Contrairement à la Loi québécoise, le Code criminel, tel qu’amendé par C-14, permet l’aide médicale à mourir non seulement en cas de maladie mais aussi pour des personnes atteintes d’une affection ou d’un handicap graves et incurables.
Contrairement au Québec qui spécifie dans sa loi que l’aide médicale à mourir n’est permise que pour les gens en fin de vie, les modifications apportées au Code criminel permettent l’aide médicale à mourir sous forme d’euthanasie ou de suicide assisté à des personnes dont « la mort naturelle est raisonnablement prévisible ». Or, ce critère qui a été interprété plutôt strictement au début de l’entrée en vigueur de ces dispositions en juin 2016 a été interprété de façon de plus en plus large au fil du temps notamment sous l’impulsion des médecins qui pratiquaient l’aide médicale à mourir.
LA DÉCISION TRUCHON
Dans une décision rendue le 11 septembre 2019, connue sous le nom de Truchon, la Cour supérieure du Québec invalidait le critère de « fin de vie » de la loi québécoise et celui de « mort naturelle raisonnablement prévisible » du Code criminel comme étant discriminatoires à l'égard de personnes tout aussi souffrantes mais n'étant pas en fin de vie.
Le gouvernement du Québec et le gouvernement fédéral n'eurent pas le courage de porter cette décision en appel.
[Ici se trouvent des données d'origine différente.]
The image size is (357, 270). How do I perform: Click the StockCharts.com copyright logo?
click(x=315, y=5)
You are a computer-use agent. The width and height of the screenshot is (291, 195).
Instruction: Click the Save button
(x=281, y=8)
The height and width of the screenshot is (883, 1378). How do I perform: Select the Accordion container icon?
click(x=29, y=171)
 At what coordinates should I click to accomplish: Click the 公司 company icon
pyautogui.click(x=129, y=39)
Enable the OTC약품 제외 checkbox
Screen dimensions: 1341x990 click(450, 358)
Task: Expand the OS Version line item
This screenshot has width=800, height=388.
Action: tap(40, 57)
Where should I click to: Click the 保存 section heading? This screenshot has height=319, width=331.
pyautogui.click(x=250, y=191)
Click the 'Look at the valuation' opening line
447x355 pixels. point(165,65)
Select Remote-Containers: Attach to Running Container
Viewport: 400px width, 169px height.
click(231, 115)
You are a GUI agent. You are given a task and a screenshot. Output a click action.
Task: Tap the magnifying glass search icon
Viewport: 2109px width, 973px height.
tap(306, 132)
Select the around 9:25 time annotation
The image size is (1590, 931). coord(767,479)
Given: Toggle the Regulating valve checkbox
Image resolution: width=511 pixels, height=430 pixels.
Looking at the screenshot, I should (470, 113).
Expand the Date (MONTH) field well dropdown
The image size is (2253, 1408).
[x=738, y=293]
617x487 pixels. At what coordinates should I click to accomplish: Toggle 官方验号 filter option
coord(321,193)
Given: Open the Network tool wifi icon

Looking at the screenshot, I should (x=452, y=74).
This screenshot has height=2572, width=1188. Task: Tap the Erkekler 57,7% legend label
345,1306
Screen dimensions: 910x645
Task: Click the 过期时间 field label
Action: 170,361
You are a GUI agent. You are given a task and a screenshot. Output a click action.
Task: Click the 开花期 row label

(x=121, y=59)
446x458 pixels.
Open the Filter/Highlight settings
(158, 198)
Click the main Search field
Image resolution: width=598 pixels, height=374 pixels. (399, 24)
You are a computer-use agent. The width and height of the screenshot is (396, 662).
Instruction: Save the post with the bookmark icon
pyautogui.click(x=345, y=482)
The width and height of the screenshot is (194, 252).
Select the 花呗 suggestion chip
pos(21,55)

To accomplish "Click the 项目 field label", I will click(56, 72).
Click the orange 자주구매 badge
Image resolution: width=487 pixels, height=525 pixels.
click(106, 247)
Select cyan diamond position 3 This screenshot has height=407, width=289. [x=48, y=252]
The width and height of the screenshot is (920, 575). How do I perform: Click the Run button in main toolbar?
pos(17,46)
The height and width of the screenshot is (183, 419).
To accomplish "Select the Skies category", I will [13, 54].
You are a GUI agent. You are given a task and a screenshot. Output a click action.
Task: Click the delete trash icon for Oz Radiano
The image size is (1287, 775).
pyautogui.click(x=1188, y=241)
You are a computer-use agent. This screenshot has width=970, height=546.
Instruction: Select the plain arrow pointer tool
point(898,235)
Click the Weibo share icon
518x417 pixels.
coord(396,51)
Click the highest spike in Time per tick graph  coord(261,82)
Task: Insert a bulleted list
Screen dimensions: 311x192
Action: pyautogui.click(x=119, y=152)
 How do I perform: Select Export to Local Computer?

Il faut dire que le choix du tribunal de rendre cette décision en pleine campagne électorale fédérale n'a pas aidé.
Le Québec a choisi de ne pas modifier la Loi 52 et de simplement ne plus tenir compte du critère de « fin de vie » pour être éligible à l'euthanasie.
Par contre, le gouvernement fédéral a choisi de modifier le Code criminel pour tenir compte de l’invalidation du critère de « mort naturelle raisonnablement prévisible ».
LE PROJET DE LOI C-7
Et nous voilà rendus au Projet de loi fédéral C-7 portant modification au Code criminel qui fait présentement l’objet de délibérations au Parlement fédéral. C-7 permet l'euthanasie et le suicide assisté aux personnes qui ne sont pas en fin de vie comme la Cour l'avait demandé dans Truchon mais il va beaucoup plus loin.
C-7 propose ainsi d'éliminer plusieurs mesures de sauvegarde adoptées dans la version actuelle du Code criminel. Ainsi C-7 propose des mesures de sauvegarde différentes selon qu'on soit en fin de vie ou non.